▶ _EXERCISE_
Write out all of the records exactly once more and skip the images.

***** RECORDS FOR PROCESSING *****

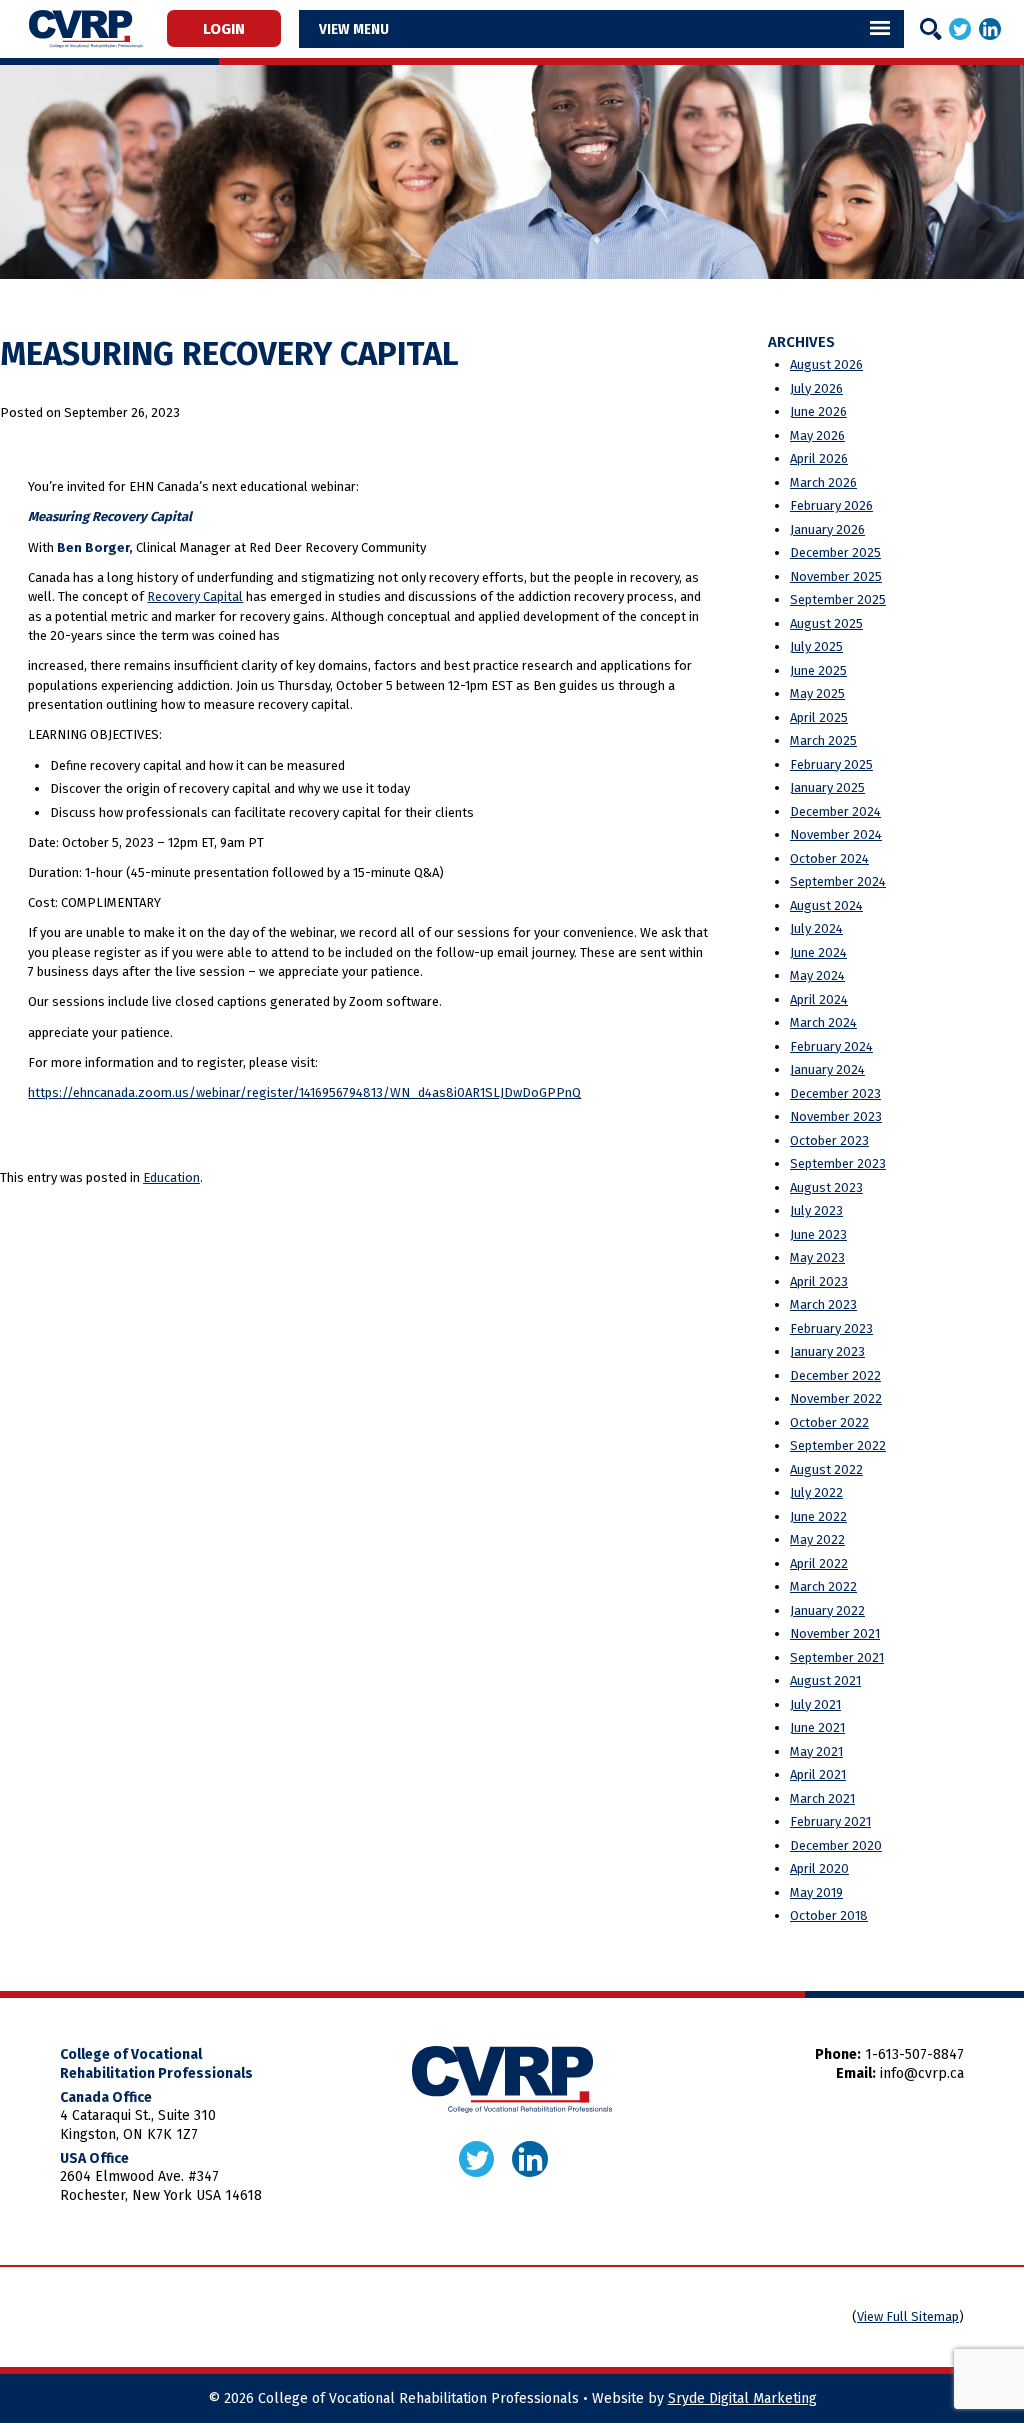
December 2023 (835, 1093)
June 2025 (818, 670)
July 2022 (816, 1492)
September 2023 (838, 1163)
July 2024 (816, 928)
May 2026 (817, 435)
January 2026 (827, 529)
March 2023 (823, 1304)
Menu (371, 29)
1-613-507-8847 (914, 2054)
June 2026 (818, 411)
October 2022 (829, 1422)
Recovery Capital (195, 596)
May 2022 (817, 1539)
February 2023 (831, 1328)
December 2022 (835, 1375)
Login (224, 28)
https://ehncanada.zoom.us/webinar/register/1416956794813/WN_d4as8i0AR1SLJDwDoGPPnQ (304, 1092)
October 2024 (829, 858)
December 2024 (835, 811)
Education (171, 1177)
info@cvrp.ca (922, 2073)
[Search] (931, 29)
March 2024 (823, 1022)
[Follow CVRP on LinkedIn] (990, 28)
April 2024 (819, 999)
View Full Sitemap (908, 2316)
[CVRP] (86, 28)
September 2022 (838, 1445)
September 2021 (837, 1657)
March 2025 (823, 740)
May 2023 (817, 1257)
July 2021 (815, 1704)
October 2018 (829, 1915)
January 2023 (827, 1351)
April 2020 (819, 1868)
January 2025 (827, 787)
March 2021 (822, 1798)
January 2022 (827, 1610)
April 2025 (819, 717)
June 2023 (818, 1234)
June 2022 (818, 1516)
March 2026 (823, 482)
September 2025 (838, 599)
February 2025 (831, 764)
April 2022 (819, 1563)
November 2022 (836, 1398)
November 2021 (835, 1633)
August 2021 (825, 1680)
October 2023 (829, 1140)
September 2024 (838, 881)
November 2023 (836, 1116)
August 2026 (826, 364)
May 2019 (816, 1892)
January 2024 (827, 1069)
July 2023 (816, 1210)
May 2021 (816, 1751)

*****

▶ _SOLVED EXERCISE_
December 2023 (835, 1093)
June 2025 (818, 670)
July 2022 (816, 1492)
September 2023 (838, 1163)
July 2024 (816, 928)
May 2026 (817, 435)
January 2026 (827, 529)
March 2023 (823, 1304)
Menu (371, 29)
1-613-507-8847 (914, 2054)
June 2026 (818, 411)
October 2022 (829, 1422)
Recovery Capital (195, 596)
May 2022 (817, 1539)
February 2023 (831, 1328)
December 2022 (835, 1375)
Login (224, 28)
https://ehncanada.zoom.us/webinar/register/1416956794813/WN_d4as8i0AR1SLJDwDoGPPnQ (304, 1092)
October 2024 (829, 858)
December 2024 (835, 811)
Education (171, 1177)
info@cvrp.ca (922, 2073)
[Search] (931, 29)
March 2024 (823, 1022)
[Follow CVRP on LinkedIn] (990, 28)
April 2024 (819, 999)
View Full Sitemap (908, 2316)
[CVRP] (86, 28)
September 2022 (838, 1445)
September 2021 (837, 1657)
March 2025 (823, 740)
May 2023 (817, 1257)
July 2021 (815, 1704)
October 2018 (829, 1915)
January 2023 (827, 1351)
April 2020 (819, 1868)
January 2025 (827, 787)
March 2021 (822, 1798)
January 2022 (827, 1610)
April 2025 (819, 717)
June 2023 (818, 1234)
June 2022 (818, 1516)
March 2026 (823, 482)
September 2025 (838, 599)
February 2025 (831, 764)
April 2022 (819, 1563)
November 2022 (836, 1398)
November 2021 (835, 1633)
August 2021 (825, 1680)
October 2023 (829, 1140)
September 2024 (838, 881)
November 2023 (836, 1116)
August 2026 (826, 364)
May 2019 (816, 1892)
January 2024 (827, 1069)
July 2023 (816, 1210)
May 2021 (816, 1751)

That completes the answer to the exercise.